# Instructions for the task
Below are the records; copy every line in them that holds the string "will".
(Supplied information Opens)
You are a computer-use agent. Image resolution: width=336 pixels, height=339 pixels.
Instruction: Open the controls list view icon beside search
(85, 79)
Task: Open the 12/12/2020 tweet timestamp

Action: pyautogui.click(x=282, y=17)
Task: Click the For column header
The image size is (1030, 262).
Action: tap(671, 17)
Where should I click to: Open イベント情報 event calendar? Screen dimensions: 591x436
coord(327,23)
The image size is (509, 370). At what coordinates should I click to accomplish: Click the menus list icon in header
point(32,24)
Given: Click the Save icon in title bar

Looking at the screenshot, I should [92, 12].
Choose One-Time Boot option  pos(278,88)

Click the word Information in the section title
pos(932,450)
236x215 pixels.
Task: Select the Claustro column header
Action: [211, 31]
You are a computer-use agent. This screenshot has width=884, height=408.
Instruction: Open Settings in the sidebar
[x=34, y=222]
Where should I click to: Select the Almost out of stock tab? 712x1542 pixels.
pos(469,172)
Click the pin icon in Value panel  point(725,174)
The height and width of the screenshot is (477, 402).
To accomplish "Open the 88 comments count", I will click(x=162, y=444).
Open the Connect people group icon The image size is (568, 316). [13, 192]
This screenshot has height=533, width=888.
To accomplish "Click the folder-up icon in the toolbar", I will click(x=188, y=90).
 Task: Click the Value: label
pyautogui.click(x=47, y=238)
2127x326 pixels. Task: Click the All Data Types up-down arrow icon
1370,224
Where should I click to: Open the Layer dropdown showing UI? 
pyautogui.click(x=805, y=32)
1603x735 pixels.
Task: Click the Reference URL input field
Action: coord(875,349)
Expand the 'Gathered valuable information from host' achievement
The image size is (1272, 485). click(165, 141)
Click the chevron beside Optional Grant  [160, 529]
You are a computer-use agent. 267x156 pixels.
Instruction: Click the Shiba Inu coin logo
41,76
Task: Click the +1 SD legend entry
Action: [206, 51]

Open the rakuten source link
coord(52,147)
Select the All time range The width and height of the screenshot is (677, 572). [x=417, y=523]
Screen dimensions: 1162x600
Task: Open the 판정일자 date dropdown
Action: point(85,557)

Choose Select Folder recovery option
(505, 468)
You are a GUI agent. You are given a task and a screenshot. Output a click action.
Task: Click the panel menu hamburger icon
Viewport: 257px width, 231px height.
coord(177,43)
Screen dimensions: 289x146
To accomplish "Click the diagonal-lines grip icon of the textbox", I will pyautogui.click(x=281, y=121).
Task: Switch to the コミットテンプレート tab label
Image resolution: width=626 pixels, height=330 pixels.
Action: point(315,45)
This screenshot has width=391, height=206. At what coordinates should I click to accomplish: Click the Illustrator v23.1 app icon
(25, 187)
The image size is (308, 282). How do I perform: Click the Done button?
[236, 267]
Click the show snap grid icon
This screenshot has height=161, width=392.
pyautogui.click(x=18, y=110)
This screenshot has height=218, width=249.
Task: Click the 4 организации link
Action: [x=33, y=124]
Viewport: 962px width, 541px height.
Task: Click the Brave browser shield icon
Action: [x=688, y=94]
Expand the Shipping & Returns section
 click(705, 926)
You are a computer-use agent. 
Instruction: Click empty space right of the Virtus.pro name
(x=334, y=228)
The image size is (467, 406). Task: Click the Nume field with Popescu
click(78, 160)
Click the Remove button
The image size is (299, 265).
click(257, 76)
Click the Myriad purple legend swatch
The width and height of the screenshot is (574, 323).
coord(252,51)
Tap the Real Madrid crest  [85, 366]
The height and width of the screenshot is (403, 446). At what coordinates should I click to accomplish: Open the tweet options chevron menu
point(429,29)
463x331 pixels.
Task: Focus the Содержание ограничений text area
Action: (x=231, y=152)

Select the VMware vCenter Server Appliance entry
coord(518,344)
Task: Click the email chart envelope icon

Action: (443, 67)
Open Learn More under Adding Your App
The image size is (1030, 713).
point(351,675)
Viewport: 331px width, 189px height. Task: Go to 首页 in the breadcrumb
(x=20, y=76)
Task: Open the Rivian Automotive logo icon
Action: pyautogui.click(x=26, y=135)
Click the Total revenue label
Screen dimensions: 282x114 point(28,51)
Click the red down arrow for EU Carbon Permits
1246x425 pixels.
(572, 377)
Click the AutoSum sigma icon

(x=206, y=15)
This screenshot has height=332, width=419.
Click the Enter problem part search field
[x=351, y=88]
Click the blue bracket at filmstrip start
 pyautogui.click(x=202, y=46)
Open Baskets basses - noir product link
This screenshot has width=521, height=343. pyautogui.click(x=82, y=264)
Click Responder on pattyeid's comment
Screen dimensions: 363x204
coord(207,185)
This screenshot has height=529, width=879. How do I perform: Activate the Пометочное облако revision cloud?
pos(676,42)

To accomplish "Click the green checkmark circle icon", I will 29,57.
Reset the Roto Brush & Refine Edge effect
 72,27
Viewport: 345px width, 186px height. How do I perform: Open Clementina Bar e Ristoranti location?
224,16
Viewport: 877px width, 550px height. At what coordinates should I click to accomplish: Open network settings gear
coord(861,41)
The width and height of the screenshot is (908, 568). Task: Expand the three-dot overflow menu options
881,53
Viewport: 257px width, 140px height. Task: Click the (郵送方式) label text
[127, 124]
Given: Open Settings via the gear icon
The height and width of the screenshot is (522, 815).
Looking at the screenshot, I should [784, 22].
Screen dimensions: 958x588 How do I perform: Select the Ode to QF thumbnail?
(Supplied information Closes)
# Solution to this exercise
To accomplish "Open the 88 comments count", I will click(x=162, y=444).
To accomplish "Click the folder-up icon in the toolbar", I will click(x=188, y=90).
To accomplish "Click the diagonal-lines grip icon of the textbox", I will pyautogui.click(x=281, y=121).
To accomplish "Click the green checkmark circle icon", I will 29,57.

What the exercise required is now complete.